The world of supercomputing is moving into a GPU-accelerated future with machine learning workloads having an increasing role. Supercomputers are not like ordinary computers but just faster. Nor are they only (literally) tons of normal computers piled on each other. The core idea of supercomputing is to maximise the amount of computing capacity you can harness to solve a single real-world computational problem. So it means there are tons of “normal computers”, but they need to be interconnected in a way that is far from normal. This is also the context in which GPUs are introduced into supercomputing, or as it is more formally called, high-performance computing (HPC).
We at CSC – IT Center for Science are tasked with providing one of the three EuroHPC supercomputers. The system installed at CSC’s data center will be called LUMI. Its computing power will be largely coming from GPUs and the whole system is designed with AI, machine learning and data analytics in mind. LUMI will not only be a huge step up in computing capacity, but our job is also to make it a step up in user friendliness. For years we have been following the development of the best software frameworks and implementing them for high-performance computing workloads. Right now we are planning the machine learning support and tools we can provide LUMI users.

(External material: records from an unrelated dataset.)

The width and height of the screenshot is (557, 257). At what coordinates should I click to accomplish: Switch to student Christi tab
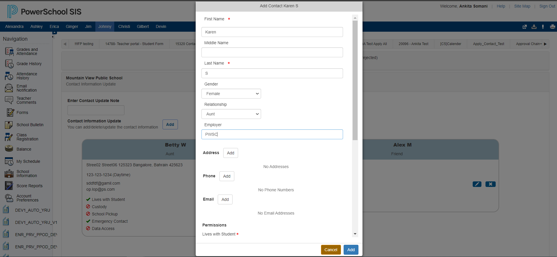point(124,26)
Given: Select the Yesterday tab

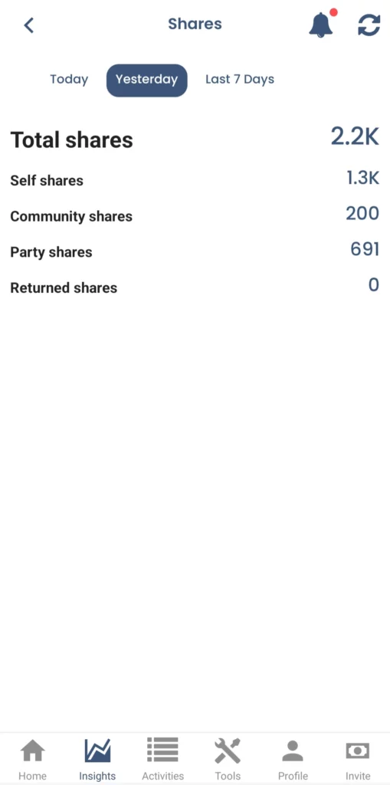Looking at the screenshot, I should [146, 80].
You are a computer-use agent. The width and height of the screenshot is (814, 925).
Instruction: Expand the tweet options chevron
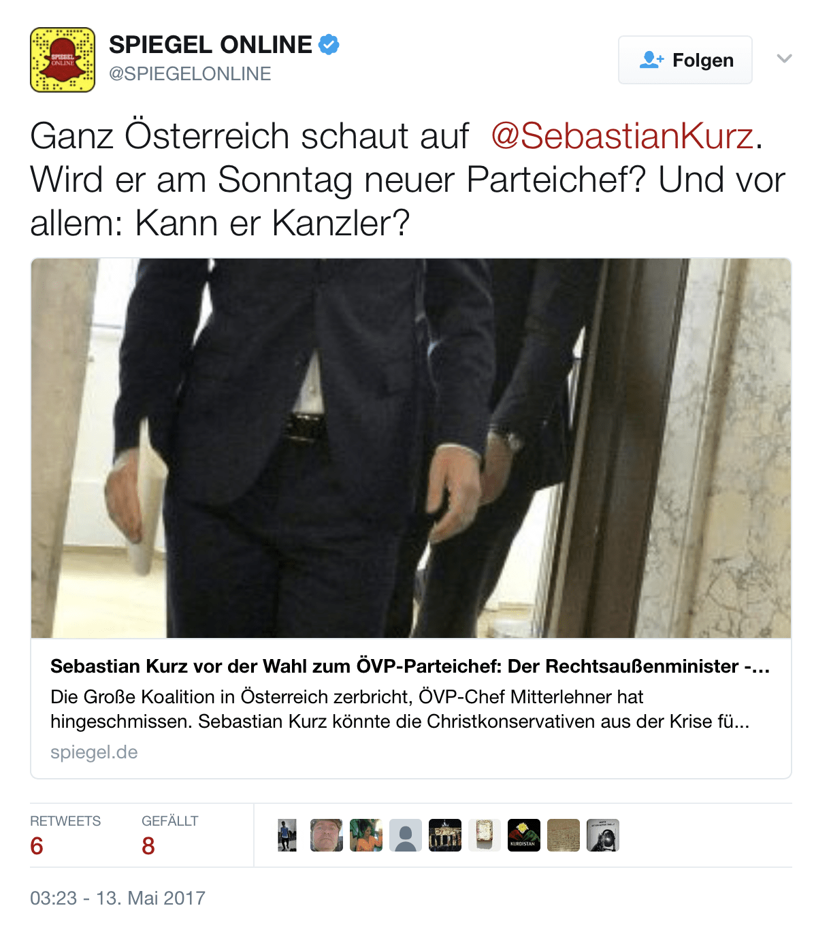[784, 58]
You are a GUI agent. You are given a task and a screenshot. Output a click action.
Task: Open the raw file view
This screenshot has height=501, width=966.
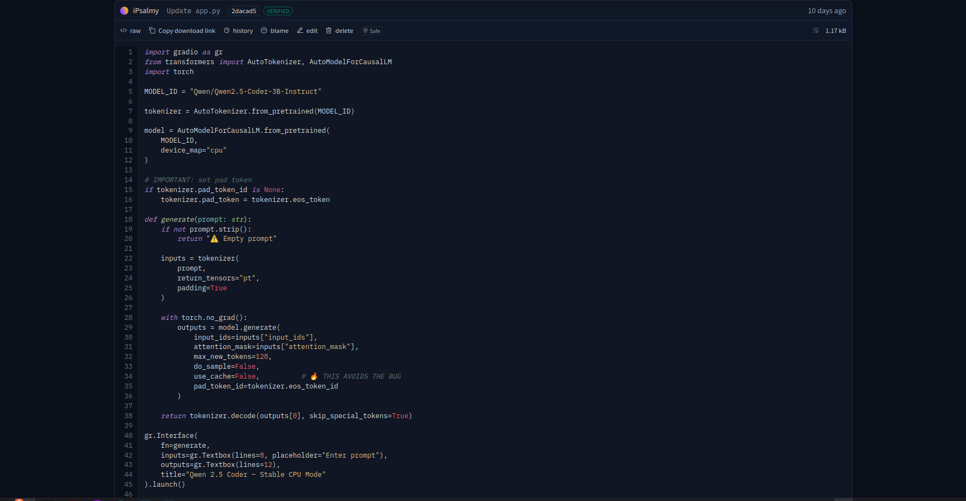coord(131,31)
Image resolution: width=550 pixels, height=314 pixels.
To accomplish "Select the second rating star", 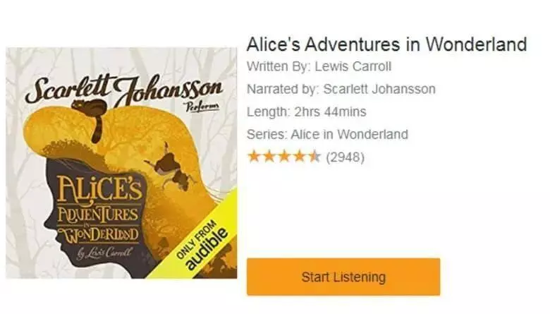I will tap(269, 157).
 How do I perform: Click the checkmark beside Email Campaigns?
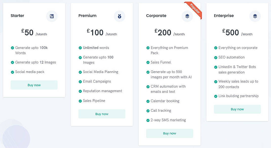coord(81,81)
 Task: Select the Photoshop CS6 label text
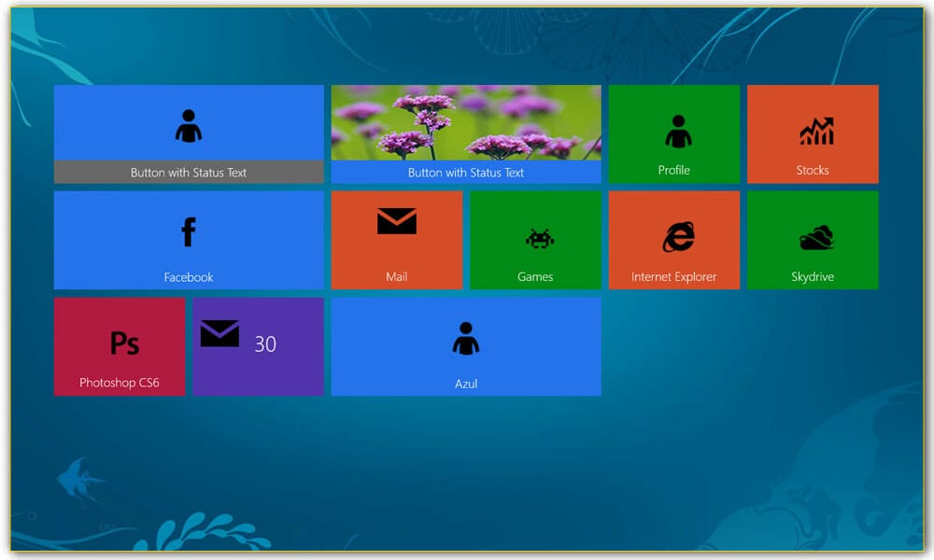(x=120, y=380)
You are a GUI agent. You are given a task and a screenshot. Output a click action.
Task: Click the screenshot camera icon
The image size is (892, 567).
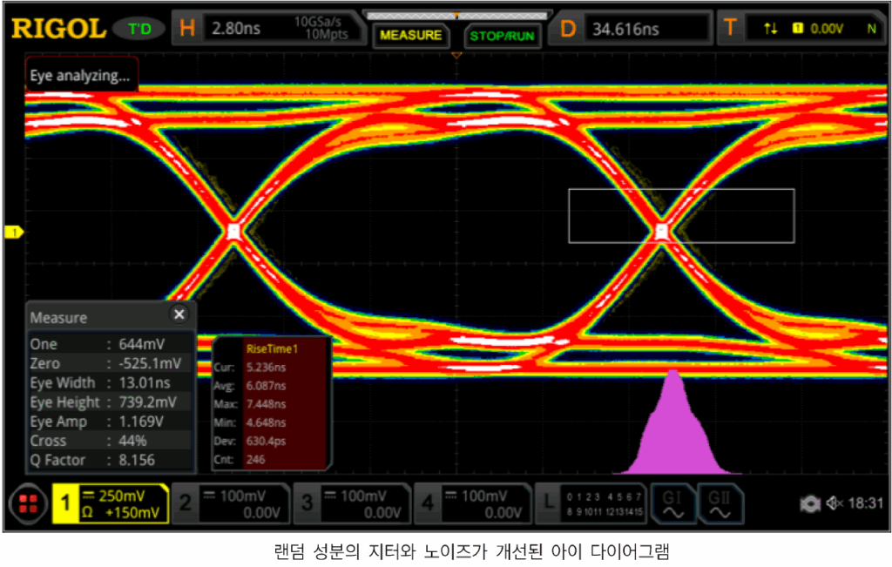coord(809,503)
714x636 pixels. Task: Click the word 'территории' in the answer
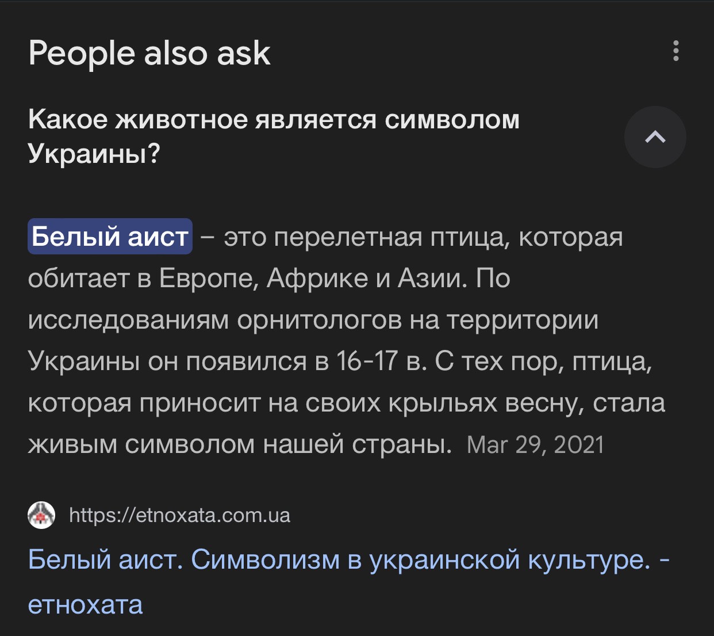tap(522, 320)
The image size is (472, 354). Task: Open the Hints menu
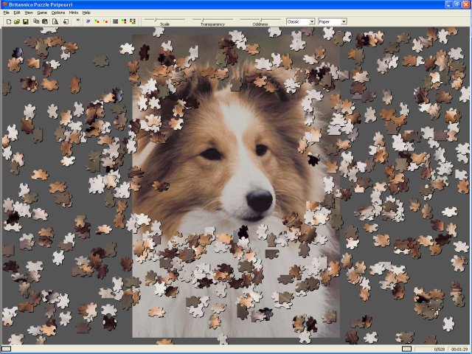pyautogui.click(x=74, y=13)
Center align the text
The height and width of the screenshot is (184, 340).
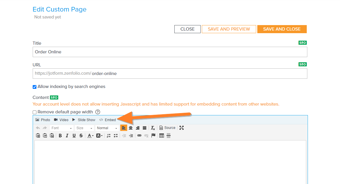click(x=131, y=128)
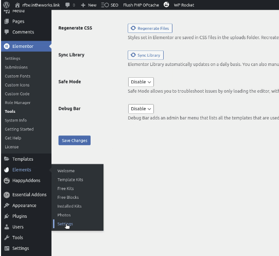Click the home icon beside site name

[x=18, y=5]
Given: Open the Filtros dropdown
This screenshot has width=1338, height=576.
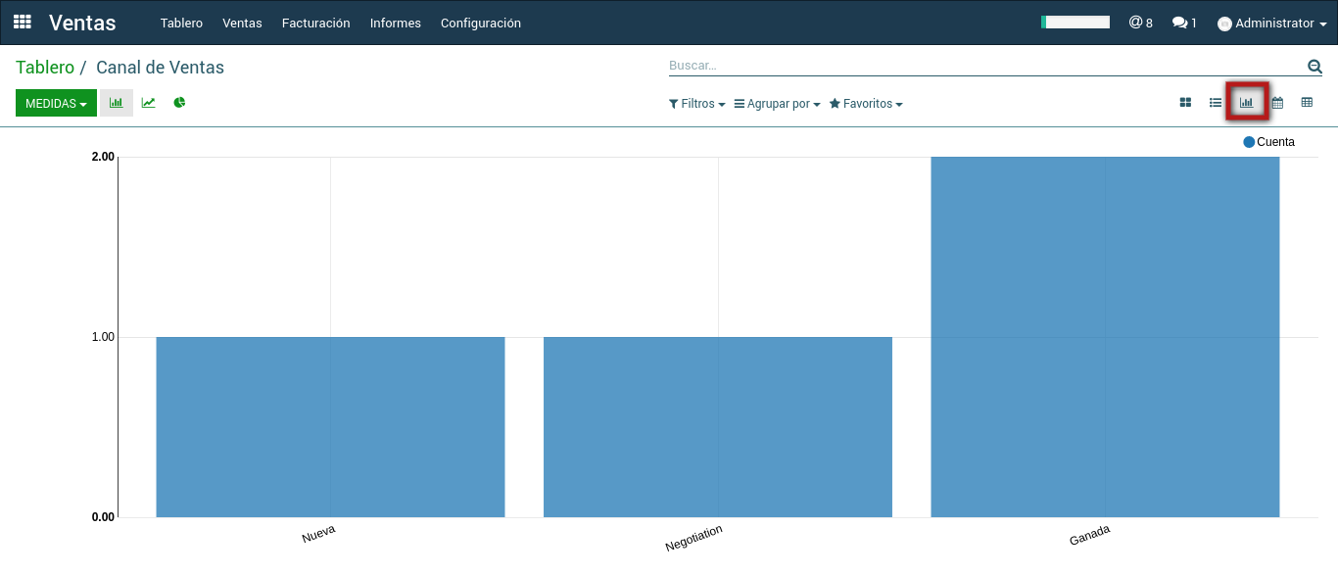Looking at the screenshot, I should [696, 104].
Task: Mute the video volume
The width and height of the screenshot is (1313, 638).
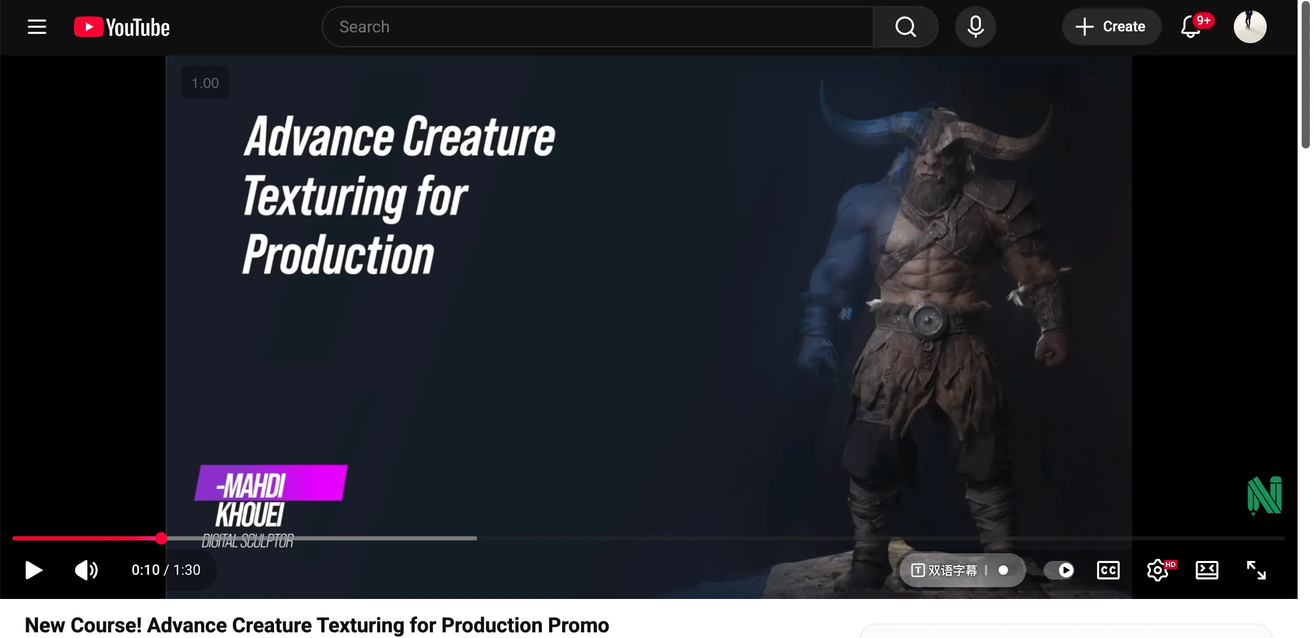Action: tap(86, 570)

With the boom of deep neural networks we have seen several new machine learning frameworks emerging, including ones like TensorFlow, Keras and PyTorch. As machine learning has matured in the company world, it has led to the development of another layer of frameworks. These higher level machine learning frameworks vary from comprehensive platforms such as Kubeflow to more focused supporting frameworks such as MLflow. Broadly speaking, they all include different features that allow you to manage your jobs, create automated workflows, handle datasets and model files and in general they abstract away the physical computing environment you are working with. In addition to development of machine learning models, they are also used for “MLops” e.g. managing the production machine learning lifecycle. Often those frameworks are available as open source, but there are also closed source offerings such as the Valohai platform.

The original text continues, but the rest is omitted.